Das Problem ist Clintons Umgang mit diesem Vorfall. Denn er belegt alle Vorurteile gegenüber ihrer Person und den mit ihr verbundenen Politikerclans. Der Wahlkampf ihres Herausforderers Donald Trump von den Republikanern zielt erfolgreich darauf ab, einen großen Graben zwischen denen da oben und denen da unten zu ziehen. Zu dieser Strategie gehört, immer wieder zu betonen, dass die da oben abgehoben sind und die da unten belügen. Zu ihrem eigenen Nutzen und für den Erhalt ihrer Posten. Und beim Clinton-Clan verfängt dieser Vorhalt besonders gut. Denn dort hat schon einmal einer gelogen, dass sich die Balken bogen, um eine Affäre mit einer Praktikantin zu leugnen.

→ **Angaben**
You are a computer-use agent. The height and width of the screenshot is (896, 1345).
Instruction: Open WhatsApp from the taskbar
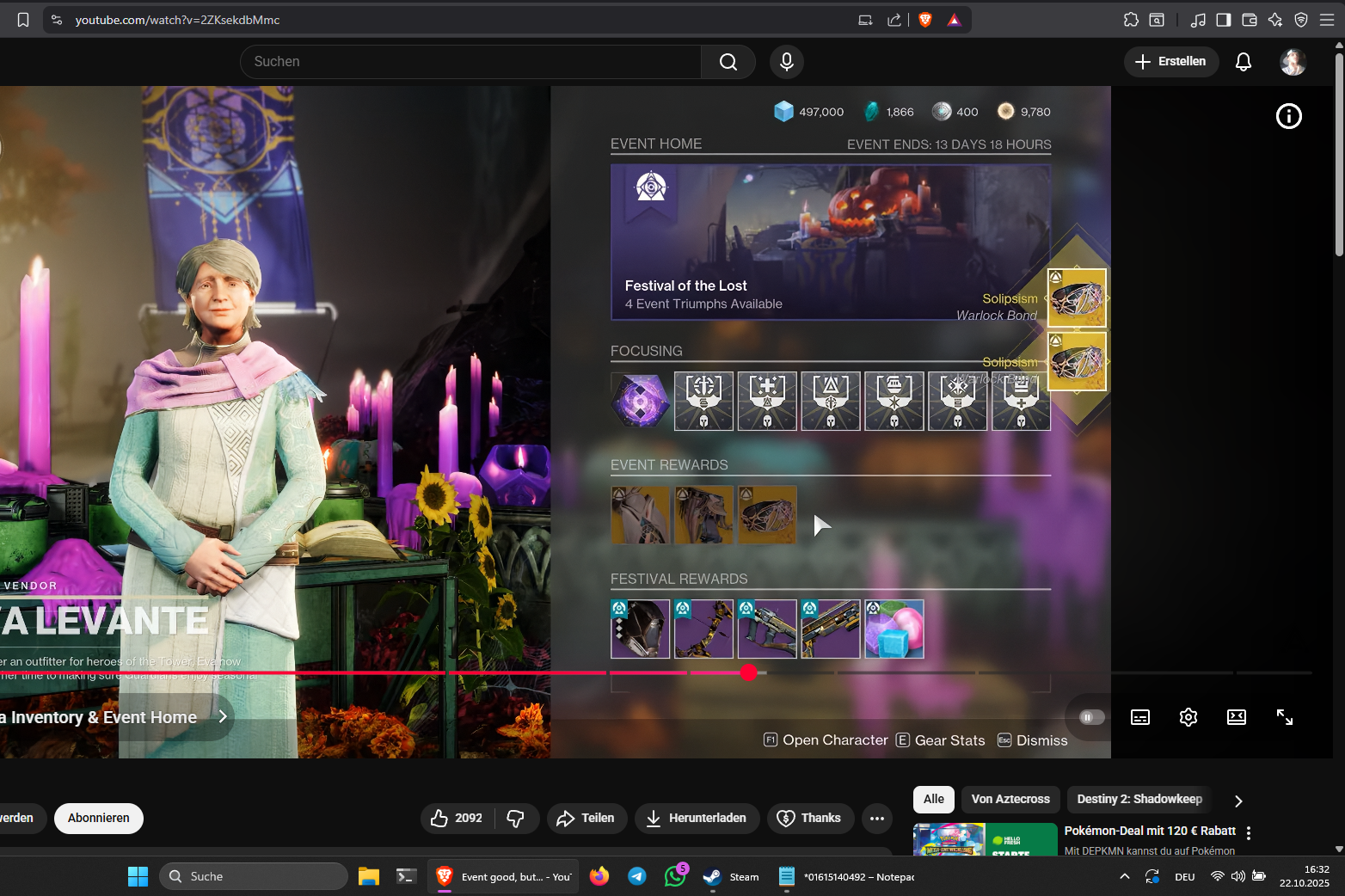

--

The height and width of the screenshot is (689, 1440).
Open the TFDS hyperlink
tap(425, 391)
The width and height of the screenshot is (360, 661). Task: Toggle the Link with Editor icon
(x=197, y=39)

→ **Erforderliche Schritte**
a – Worauf zielt laut dem Text über Clintons Umgang mit dem Vorfall der Wahlkampf von Donald Trump ab?
b – Setze den Text über Clinton und den Wahlkampf nach seinem letzten Satz fort.

→ **Antworten je Punkt**
a – Er zielt darauf ab, einen großen Graben zwischen denen da oben und denen da unten zu ziehen.

b –
Clintons wahrer Zustand für alle sichtbar

Hillary Clinton wollte nun offenbar das tun, was auch Tennisprofi Stan Wawrinka in der Schüssel von Flushing Meadows im Finale gegen Nowak Djokovic erfolgreich vormachte: bloß keine Schwäche zeigen. Er blieb in einer Zwangspause wegen Zehenproblemen seines Gegners demonstrativ stehen, obwohl ihm die Oberschenkel vor Krämpfen so schmerzten, dass er hätte schreien mögen, wie er später erzählte.

Wawrinkas Vorteil gegenüber Clinton: Man sah ihm das nicht an. Vom Zustand seiner Schenkel kündeten keine Bilder. Bei Hillary Clinton aber sah alle Welt ein Videos, in dem zu sehen war, wie sie zusammensackte und nur von einer Assistentin gestützt das Innere ihres Wagens erreichen konnte. Und noch schlimmer: Man sah ihren Zustand, als sie aus der Wohnung ihrer Tochter kam, in die sie sich zurückgezogen hatte. Es reicht an die Groteske des berühmten Statements des irakischen  „Informationsministers“ heran, der vor laufenden Kameras leugnete, dass die US-Truppen vor der Einnahme Bagdads stünden – und hinter ihm sah man schon das Mündungsfeuer der anrollenden Panzer.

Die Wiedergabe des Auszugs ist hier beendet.